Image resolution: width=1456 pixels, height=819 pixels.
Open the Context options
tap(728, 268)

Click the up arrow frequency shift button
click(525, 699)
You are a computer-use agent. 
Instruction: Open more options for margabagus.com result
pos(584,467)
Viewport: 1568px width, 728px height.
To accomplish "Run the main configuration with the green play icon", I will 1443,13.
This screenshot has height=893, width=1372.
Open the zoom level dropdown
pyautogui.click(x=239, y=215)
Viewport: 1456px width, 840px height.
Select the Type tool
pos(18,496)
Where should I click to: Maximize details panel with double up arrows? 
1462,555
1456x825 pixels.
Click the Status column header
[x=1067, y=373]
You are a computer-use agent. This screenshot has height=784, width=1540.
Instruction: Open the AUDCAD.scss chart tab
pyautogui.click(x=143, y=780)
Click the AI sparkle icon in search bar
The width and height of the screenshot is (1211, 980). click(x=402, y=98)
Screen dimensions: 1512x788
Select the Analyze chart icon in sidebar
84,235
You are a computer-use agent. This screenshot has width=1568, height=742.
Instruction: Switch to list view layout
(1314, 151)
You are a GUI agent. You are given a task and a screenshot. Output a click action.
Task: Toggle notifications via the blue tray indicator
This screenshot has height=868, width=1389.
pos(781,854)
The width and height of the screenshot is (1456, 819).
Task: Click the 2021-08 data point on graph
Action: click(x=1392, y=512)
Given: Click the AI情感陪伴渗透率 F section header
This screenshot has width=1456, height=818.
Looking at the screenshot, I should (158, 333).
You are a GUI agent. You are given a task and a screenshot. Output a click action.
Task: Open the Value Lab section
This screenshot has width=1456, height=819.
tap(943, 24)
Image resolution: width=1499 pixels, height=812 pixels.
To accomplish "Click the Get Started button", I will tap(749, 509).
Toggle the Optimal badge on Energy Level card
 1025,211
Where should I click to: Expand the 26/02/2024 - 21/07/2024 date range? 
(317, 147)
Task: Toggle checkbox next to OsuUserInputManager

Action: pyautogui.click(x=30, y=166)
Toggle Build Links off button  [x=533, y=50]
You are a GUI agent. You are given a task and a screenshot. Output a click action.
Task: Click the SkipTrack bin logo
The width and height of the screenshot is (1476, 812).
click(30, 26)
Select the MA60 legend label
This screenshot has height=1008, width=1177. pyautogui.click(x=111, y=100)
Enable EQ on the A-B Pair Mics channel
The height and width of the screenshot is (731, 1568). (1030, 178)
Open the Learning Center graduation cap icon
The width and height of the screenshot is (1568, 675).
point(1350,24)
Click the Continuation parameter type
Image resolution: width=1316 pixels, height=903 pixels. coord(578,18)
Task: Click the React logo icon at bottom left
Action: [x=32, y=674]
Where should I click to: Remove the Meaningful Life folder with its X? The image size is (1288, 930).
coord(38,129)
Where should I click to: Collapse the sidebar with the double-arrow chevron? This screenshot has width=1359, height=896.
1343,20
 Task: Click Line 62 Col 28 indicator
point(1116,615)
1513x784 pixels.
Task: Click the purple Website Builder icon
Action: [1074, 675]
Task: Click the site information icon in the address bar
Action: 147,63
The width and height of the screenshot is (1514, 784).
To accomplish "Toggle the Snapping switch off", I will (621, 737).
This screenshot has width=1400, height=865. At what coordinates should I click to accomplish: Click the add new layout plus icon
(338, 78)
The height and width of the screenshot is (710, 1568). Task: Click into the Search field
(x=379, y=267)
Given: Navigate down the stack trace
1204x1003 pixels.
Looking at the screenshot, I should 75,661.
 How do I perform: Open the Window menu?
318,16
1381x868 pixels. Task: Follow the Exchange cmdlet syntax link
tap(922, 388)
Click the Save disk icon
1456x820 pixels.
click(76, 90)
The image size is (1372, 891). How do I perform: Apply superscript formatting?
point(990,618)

----

### Your instructions
Copy the stretch of the records above that runs from the line with "Open the zoom level dropdown" through the line with "Task: Toggle notifications". Both end lines belong in the copy, and nothing else does.

### Result of this task
Open the zoom level dropdown
pyautogui.click(x=239, y=215)
Viewport: 1456px width, 840px height.
Select the Type tool
pos(18,496)
Where should I click to: Maximize details panel with double up arrows? 
1462,555
1456x825 pixels.
Click the Status column header
[x=1067, y=373]
You are a computer-use agent. This screenshot has height=784, width=1540.
Instruction: Open the AUDCAD.scss chart tab
pyautogui.click(x=143, y=780)
Click the AI sparkle icon in search bar
The width and height of the screenshot is (1211, 980). click(x=402, y=98)
Screen dimensions: 1512x788
Select the Analyze chart icon in sidebar
84,235
You are a computer-use agent. This screenshot has width=1568, height=742.
Instruction: Switch to list view layout
(1314, 151)
You are a GUI agent. You are given a task and a screenshot. Output a click action.
Task: Toggle notifications via the blue tray indicator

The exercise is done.